【二】





「燃燈様」

 楊戩が燃燈に声をかけたのは、執務が一段落した時の事だった。先に書類仕事を終えていた燃燈は、窓際に立ち、外を見ていた。

「いつも、同じ方角を見ておられますね」

 そんな楊戩の指摘に、燃燈は僅かに息を呑んでから、微苦笑した。珍しい表情を見たなと楊戩は考える。既に新教主となり相応の時間が経過していたから、雑務にも慣れてきた所だった。

「少し……会いたい者がいてな」
「今は急ぎの仕事もありませんし、そう言う事でしたら、午後から休暇を取られては?」

 日常的に燃燈は同じ方角を見ているから、急な用件では無いのだろうと楊戩は判断する。

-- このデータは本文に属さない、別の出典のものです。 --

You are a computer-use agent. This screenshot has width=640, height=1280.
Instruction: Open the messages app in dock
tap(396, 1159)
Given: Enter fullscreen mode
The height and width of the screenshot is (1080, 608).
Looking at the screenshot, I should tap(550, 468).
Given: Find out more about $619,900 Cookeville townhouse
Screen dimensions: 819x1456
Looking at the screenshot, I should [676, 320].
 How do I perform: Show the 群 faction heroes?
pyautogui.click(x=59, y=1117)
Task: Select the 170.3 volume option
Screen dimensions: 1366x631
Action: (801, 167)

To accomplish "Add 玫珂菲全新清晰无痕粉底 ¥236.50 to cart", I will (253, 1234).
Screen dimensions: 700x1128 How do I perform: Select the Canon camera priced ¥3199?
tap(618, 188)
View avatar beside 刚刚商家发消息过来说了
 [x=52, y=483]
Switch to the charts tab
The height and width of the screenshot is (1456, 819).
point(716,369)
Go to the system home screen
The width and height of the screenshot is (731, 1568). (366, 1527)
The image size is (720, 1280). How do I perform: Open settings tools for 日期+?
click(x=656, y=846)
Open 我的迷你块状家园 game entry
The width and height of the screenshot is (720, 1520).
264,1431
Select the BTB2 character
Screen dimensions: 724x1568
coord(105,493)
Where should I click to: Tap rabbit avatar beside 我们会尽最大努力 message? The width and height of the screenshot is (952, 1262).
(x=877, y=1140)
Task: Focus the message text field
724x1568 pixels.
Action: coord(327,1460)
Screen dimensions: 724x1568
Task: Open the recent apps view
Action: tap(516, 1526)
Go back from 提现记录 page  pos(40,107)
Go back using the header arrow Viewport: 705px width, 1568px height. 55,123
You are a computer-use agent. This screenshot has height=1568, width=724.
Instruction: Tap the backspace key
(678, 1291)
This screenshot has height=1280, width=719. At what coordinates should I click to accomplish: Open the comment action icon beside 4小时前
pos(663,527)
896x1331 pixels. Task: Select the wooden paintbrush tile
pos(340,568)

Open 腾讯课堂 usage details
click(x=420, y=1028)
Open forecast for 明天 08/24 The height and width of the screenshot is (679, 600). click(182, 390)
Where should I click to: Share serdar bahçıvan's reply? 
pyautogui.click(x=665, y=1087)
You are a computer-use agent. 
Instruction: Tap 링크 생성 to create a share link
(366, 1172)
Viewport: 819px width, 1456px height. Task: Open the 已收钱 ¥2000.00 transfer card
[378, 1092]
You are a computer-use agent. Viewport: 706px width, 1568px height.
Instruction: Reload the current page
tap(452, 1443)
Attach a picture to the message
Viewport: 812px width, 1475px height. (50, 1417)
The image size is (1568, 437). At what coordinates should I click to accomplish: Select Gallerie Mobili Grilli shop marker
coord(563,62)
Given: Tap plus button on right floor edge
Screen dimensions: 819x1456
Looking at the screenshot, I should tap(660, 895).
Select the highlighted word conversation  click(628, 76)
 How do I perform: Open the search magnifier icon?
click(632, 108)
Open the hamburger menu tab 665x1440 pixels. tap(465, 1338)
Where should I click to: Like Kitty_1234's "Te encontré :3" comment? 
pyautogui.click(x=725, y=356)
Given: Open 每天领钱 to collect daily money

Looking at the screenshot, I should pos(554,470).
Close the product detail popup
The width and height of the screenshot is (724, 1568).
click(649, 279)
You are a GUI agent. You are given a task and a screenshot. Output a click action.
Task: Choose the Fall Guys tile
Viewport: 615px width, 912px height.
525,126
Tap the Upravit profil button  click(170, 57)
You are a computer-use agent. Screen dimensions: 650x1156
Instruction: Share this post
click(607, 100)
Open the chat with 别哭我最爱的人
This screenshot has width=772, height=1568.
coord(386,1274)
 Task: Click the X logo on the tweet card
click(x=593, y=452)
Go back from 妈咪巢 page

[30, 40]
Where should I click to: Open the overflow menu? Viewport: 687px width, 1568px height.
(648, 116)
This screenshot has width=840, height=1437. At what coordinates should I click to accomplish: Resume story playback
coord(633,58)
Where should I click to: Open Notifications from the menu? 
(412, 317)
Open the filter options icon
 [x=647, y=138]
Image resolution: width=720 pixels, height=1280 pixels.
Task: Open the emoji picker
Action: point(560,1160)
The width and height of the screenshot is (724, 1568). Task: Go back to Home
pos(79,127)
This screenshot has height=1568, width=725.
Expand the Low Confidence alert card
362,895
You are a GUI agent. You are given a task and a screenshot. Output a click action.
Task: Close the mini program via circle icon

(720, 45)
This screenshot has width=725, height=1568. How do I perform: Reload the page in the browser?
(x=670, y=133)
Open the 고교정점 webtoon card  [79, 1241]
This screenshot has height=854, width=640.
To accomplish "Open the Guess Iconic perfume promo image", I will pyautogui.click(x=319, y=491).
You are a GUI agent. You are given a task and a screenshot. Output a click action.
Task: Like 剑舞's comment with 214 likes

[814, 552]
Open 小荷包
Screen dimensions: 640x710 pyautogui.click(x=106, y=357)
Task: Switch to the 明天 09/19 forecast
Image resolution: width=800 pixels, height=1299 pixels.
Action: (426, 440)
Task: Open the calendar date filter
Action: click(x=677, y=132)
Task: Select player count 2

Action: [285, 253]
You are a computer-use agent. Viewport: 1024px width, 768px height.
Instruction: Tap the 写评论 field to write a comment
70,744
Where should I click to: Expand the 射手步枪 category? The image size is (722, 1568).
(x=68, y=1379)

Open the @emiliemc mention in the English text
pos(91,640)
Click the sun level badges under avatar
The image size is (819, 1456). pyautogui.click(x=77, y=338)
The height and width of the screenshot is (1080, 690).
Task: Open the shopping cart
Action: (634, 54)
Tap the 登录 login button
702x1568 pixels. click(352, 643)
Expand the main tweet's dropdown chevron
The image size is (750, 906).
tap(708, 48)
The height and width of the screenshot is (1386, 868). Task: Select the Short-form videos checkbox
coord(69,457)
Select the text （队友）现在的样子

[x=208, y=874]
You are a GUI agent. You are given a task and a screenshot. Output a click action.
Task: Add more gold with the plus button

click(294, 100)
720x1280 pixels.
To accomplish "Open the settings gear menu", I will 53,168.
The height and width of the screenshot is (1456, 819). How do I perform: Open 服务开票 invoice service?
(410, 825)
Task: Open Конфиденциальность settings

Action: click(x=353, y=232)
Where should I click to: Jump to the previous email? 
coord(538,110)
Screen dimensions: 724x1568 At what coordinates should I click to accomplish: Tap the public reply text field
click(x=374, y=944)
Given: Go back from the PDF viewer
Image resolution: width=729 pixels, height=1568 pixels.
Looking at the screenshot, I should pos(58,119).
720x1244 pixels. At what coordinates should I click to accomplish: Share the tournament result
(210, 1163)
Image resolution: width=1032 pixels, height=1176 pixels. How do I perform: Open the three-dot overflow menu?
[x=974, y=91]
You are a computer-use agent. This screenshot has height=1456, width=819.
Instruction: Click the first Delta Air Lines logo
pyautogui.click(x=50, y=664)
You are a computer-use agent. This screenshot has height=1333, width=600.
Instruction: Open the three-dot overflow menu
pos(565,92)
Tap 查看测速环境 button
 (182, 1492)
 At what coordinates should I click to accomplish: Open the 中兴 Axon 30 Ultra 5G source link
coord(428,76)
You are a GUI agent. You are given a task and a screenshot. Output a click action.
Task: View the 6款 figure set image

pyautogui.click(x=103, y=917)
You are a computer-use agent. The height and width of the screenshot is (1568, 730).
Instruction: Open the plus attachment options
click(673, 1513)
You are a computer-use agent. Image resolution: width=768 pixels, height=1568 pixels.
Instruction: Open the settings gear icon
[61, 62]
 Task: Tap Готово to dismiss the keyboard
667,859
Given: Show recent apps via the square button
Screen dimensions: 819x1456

だが、きっかけが無いという事ならば、促すくらいは良いだろうと考えていた。楊戩のそうした計らいに、燃燈が目を伏せる。

 率直に言って――顔を合わせる勇気が無いのだ。
 その相手は、この蓬莱島で、同じ場で暮らすようになってから、一度も己を訪ねてきた事すらない。あるいは、その相手……雲中子にとっては、自分はその程度の存在であり、過去、共に過ごした事など、忘れてしまっているのではないか。燃燈にしては珍しい躊躇い、戸惑い、それらが胸中にある。

 恋人だった、そんな相手。
 しかしながら、顔を合わせようにも、用件が無い。理由をひねり出さなければ、ただ邪魔をするだけの結果となるかもしれない。しかし嘘はつきたくなかった。単純に、純粋に、言葉を交わしたいだけだという感情に。